Brighton: Jago Jual Pemain, tapi Bukan Kolektor Trofi

Klub ini punya reputasi sebagai 'pabrik pemain' yang rutin menghasilkan nama-nama berkualitas dengan nilai jual tinggi. Namun, untuk urusan trofi juara...

oleh Gia Yuda PradanaDiperbarui 01 Juli 2025, 10:29 WIB
Pemain Brighton, Joao Pedro (tengah) melakukan selebrasi di depan para pendukung timnya setelah mencetak gol ke gawang Marseille pada laga terakhir Grup B Liga Europa 2023/2024 di American Express Community Stadium, Brighton, Inggris, Jumat (15/12/2023). (AP Photo/Ian Walton)

Liputan6.com, Jakarta Brighton dikenal luas karena kepiawaiannya dalam berbisnis ketimbang menumpuk trofi. Klub ini punya reputasi sebagai 'pabrik pemain' yang rutin menghasilkan nama-nama berkualitas dengan nilai jual tinggi.

Salah satu contohnya adalah Joao Pedro, penyerang asal Brasil yang kabarnya bakal merapat ke Chelsea. Nilai transfernya diklaim mencapai £60 juta, atau sekitar Rp1,26 triliun.

Ini bukan pertama kalinya Chelsea memborong pemain dari Brighton.
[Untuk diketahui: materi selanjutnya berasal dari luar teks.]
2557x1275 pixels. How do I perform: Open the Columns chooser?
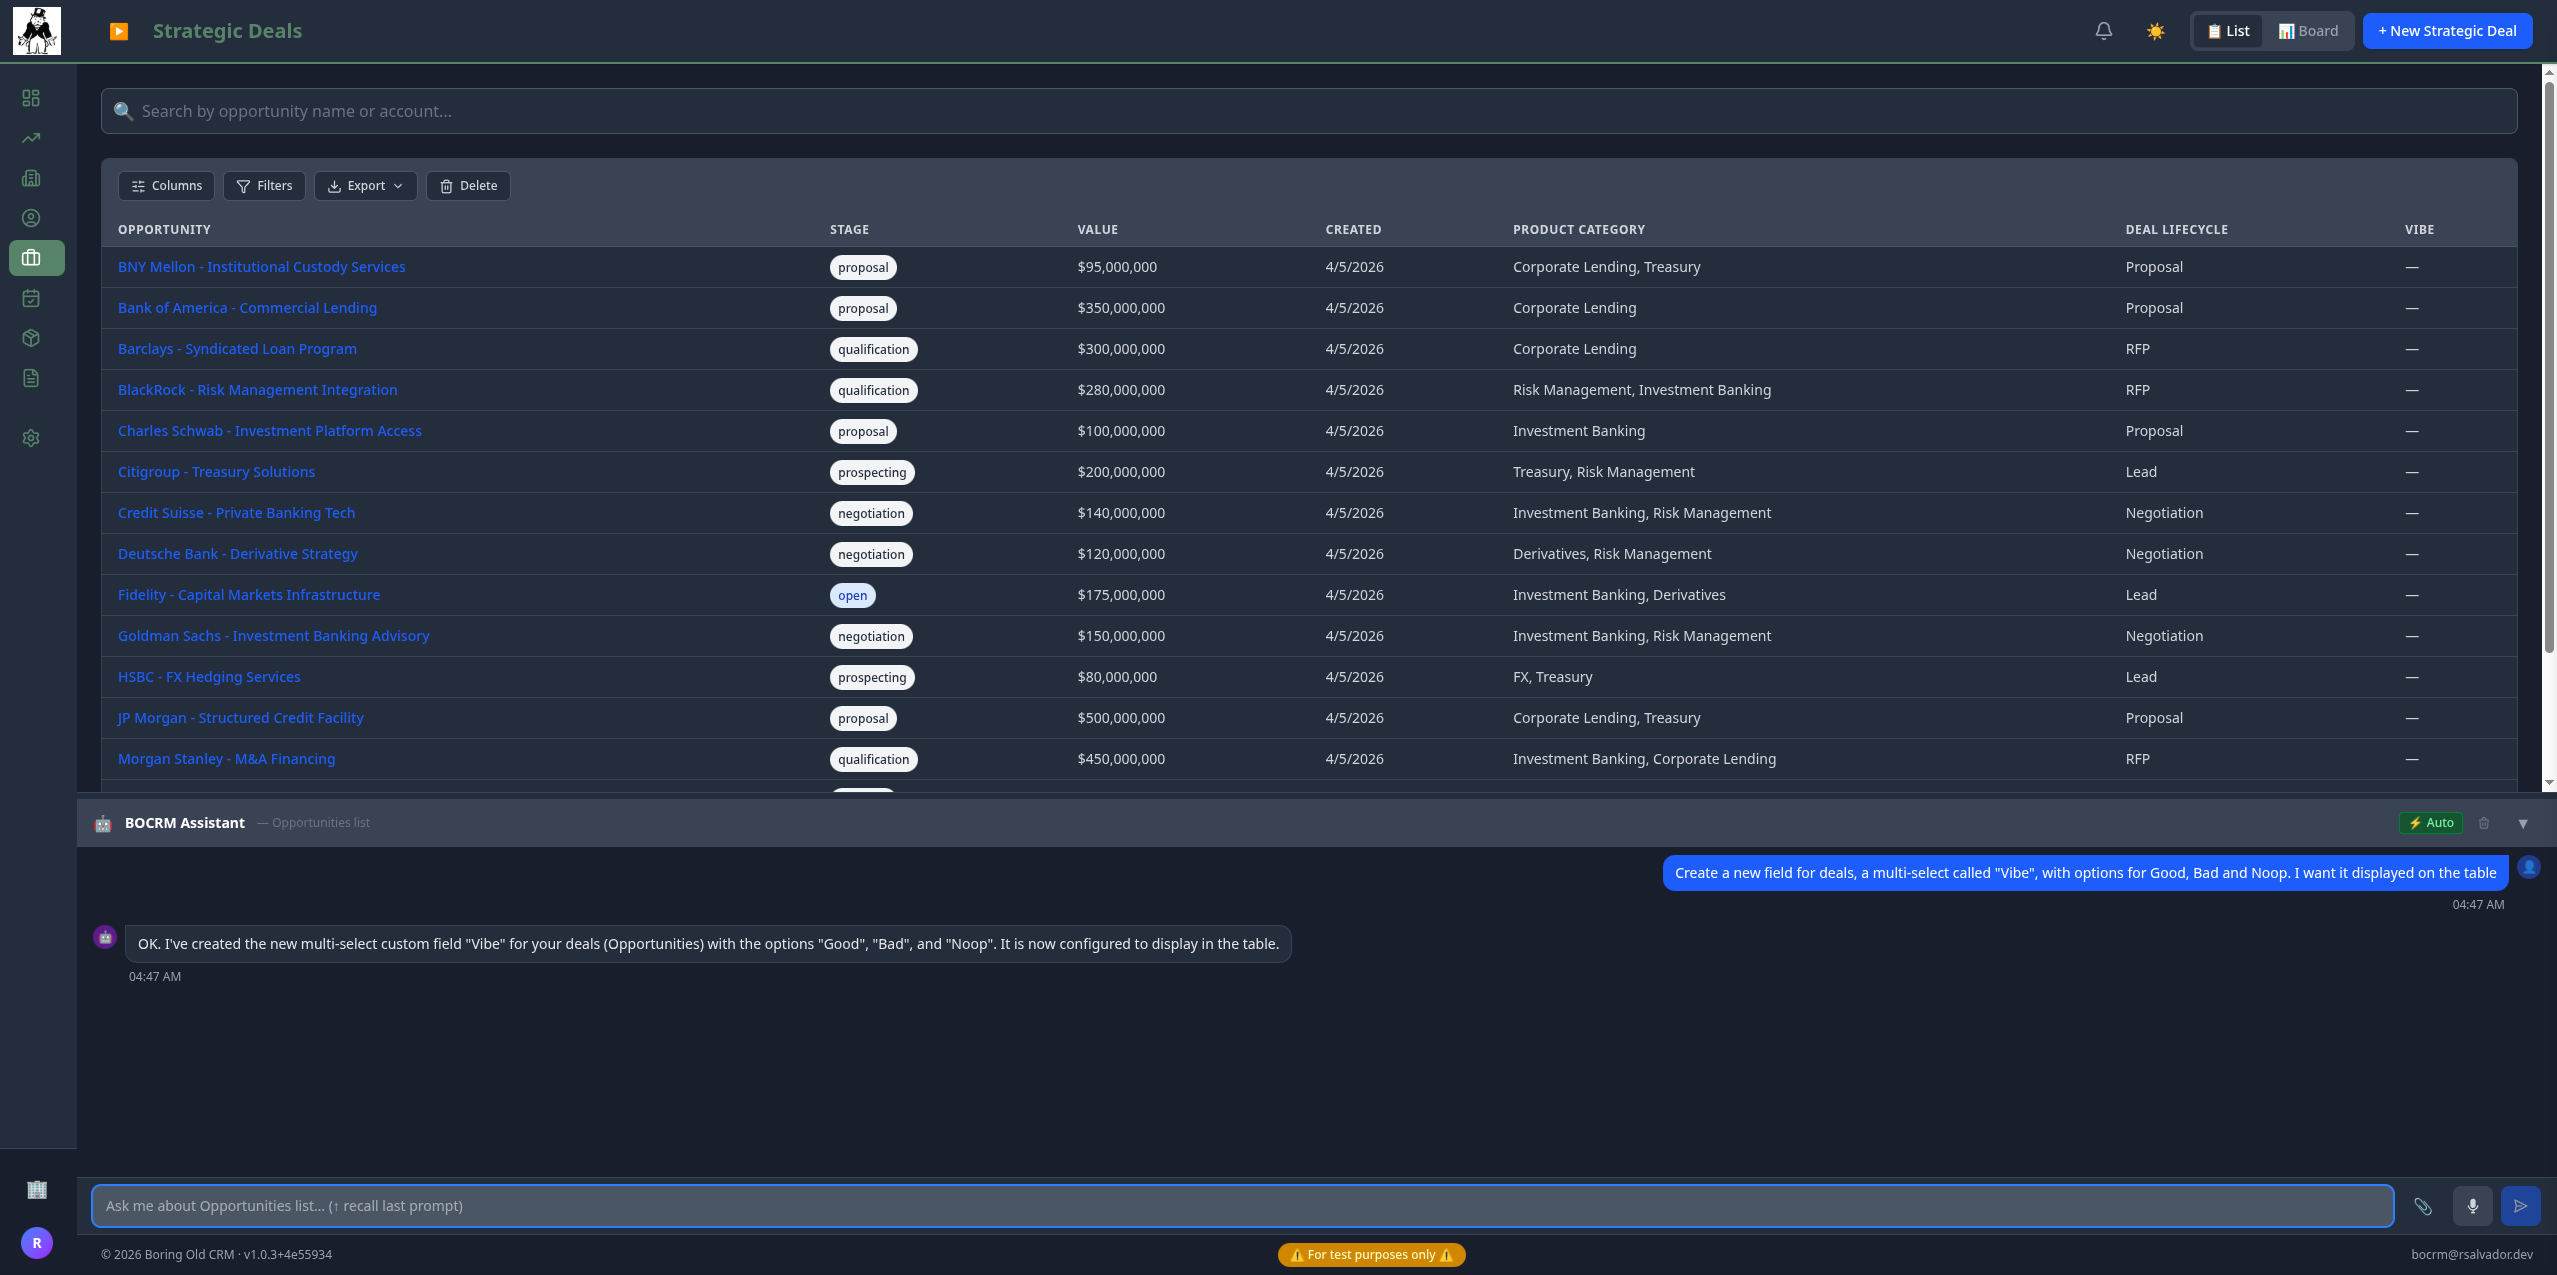(x=166, y=186)
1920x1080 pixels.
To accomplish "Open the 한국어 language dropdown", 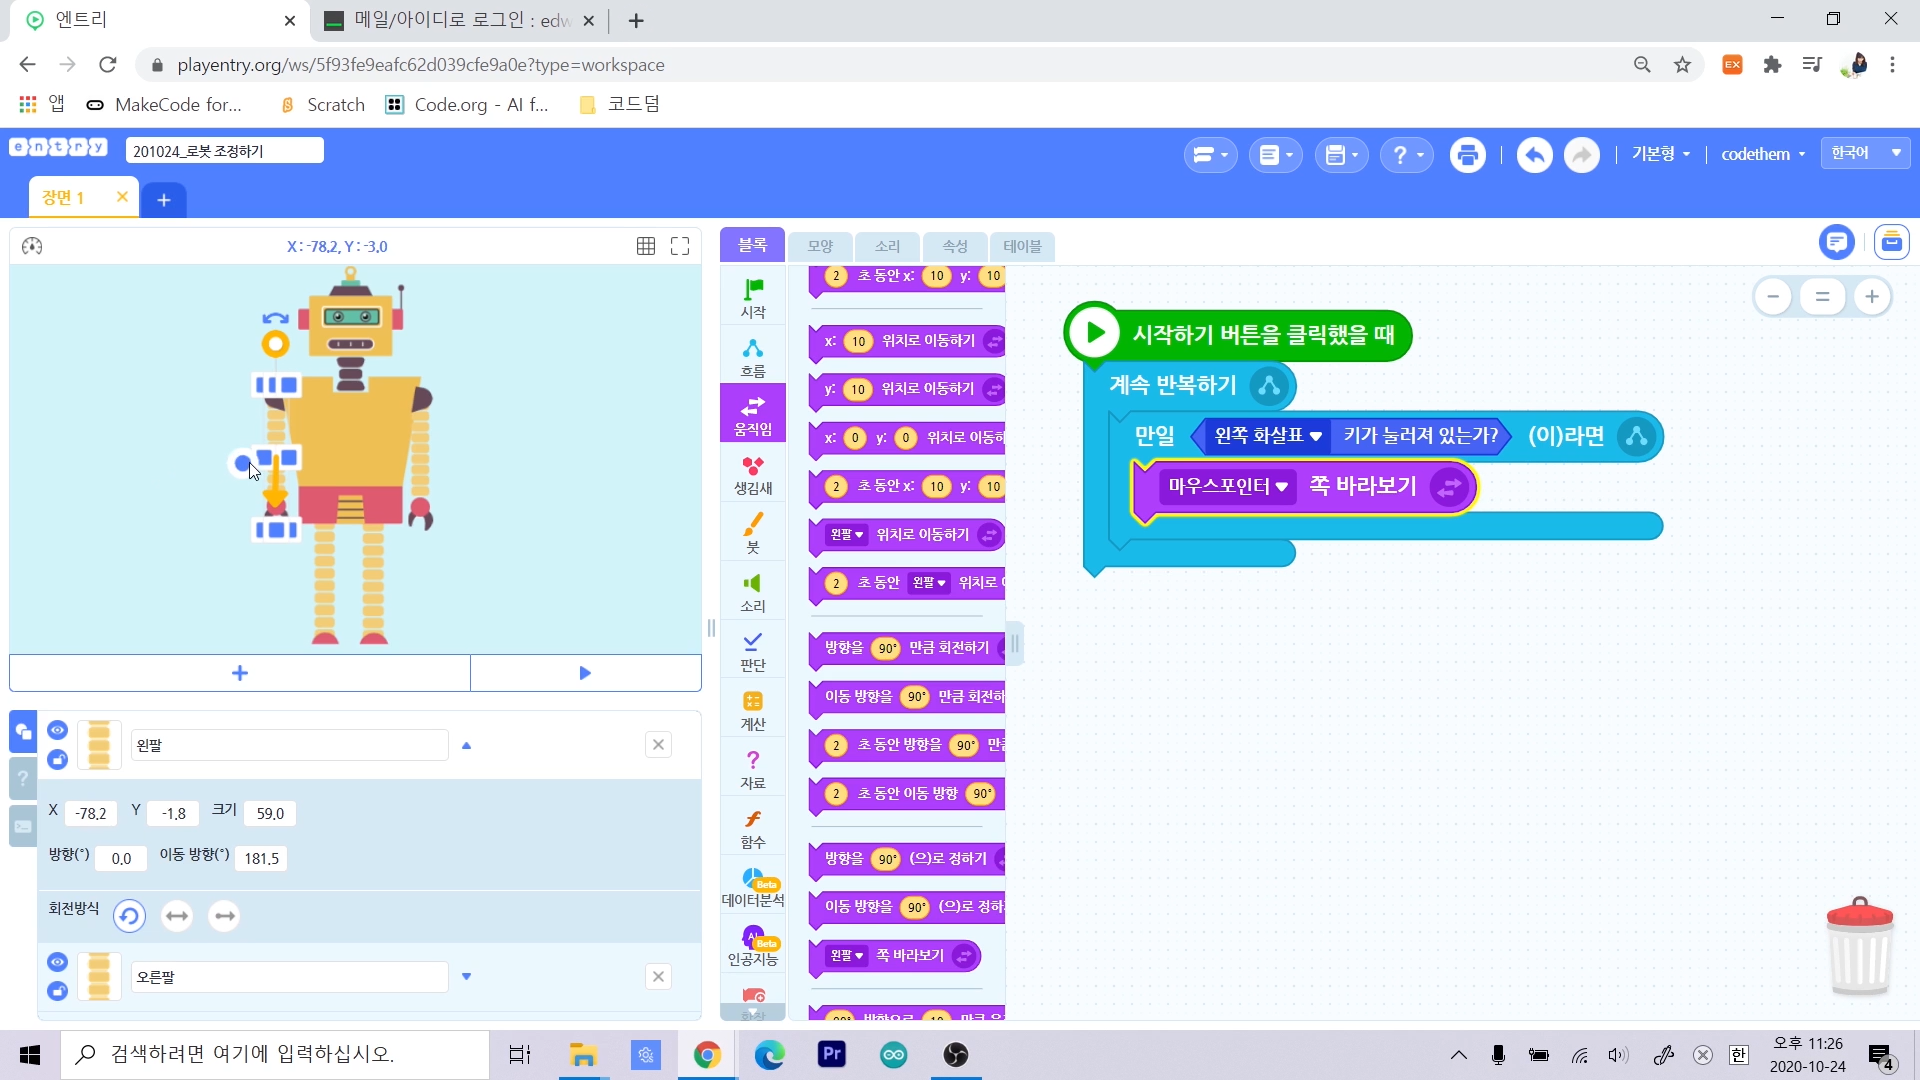I will (1865, 153).
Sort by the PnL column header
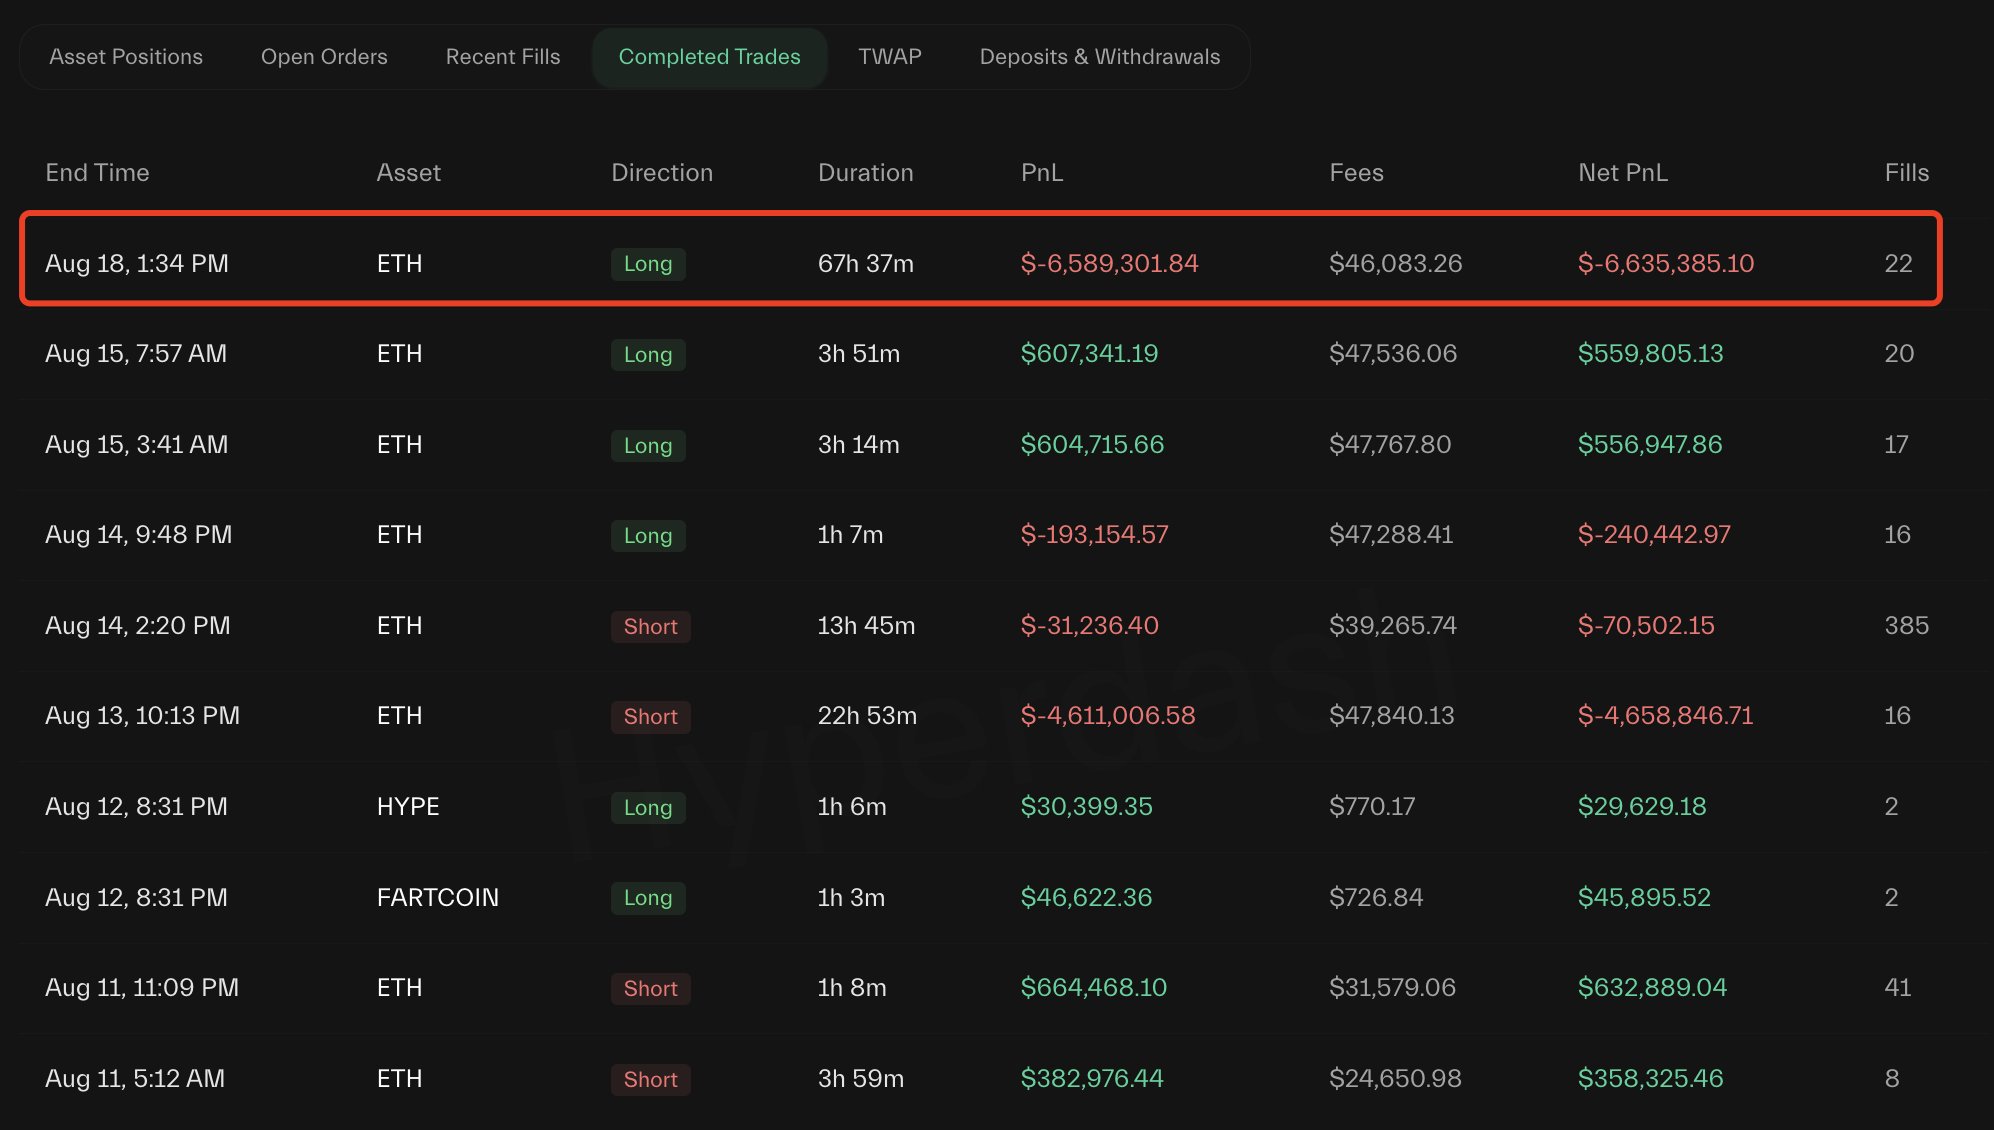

Sejak 2022, sudah tiga nama yang diboyong dari AMEX Stadium ke Stamford Bridge.


Jual Pemain, Cuan Mengalir Deras

Striker Brighton asal Brasil #09 Joao Pedro (tengah) berebut bola dengan gelandang Nottingham Forest asal Inggris #22 Ryan Yates (kiri) selama pertandingan perempat final Piala FA Inggris antara Brighton & Hove Albion dan Nottingham Forest di Stadion Amex, Brighton, pada Minggu (30/3/2025) dini hari WIB. (Glyn KIRK / AFP)

Sebelumnya, sudah ada Marc Cucurella, Moises Caicedo, dan Robert Sanchez yang lebih dulu hijrah ke Chelsea. Nama-nama itu membuktikan Brighton punya mata tajam dalam merekrut dan mengembangkan pemain.

Jika digabungkan dengan Joao Pedro, empat pemain tersebut ditebus dengan total £263 juta, atau setara dengan Rp5,55 triliun. Brighton untung besar dari strategi beli murah, jual mahal.

Namun, keuntungan finansial itu belum berbanding lurus dengan prestasi di atas lapangan. Brighton memang berkembang secara struktur, tapi belum jadi raja di kompetisi utama.


Koleksi Trofi yang Sederhana

Brighton mencetak gol ketiga dua menit sebelum waktu normal habis. Denis Undav menjebol gawang Chelsea dari jarak dekat usai menerima umpan matang Joao Pedro. Gol ini menjadi penutup dan laga tuntas untuk kemenangan Chelsea 4-3. (Tim Nwachukwu/Getty Images/AFP)

Dari segi sejarah, Brighton belum pernah menjuarai kasta tertinggi sepak bola Inggris. Pencapaian terbaik mereka adalah runner-up Divisi Dua atau Championship pada musim 1978/79 dan 2016/17.

Mereka pernah naik podium di divisi ketiga dan keempat kompetisi Inggris, dengan gelar juara pada musim 1957/58, 2001/02, 2010/11, dan 1964/65. Namun, semua itu tentu masih jauh dari level Premier League.

Di level cup, prestasi mereka juga belum menonjol. Brighton pernah menjadi finalis FA Cup pada 1982/83, di mana mereka kalah dari Manchester United, dan menjuarai FA Charity Shield dengan menaklukkan Aston Villa 1-0 pada 1910.


Brighton: Klub Ambisius dengan Rencana Panjang

Selebrasi Kaoru Mitoma dalam laga Premier League antara Brighton vs Liverpool, Selasa (20/5/2025). (AP Photo/Ian Walton)

Brighton memang bukan klub yang menargetkan juara dalam waktu dekat. Namun, mereka punya arah jelas dengan model bisnis berkelanjutan.

Menempa pemain muda, mengorbitkan mereka, lalu menjual di waktu yang tepat—itulah cara Brighton bertahan dan tumbuh. Ini juga jadi magnet bagi pemain muda yang ingin berkembang.

Meski lemari trofi mereka belum mentereng, Brighton jadi contoh klub modern yang efisien dan rasional. Siapa tahu, suatu saat nanti, trofi bergengsi benar-benar mampir ke AMEX Stadium.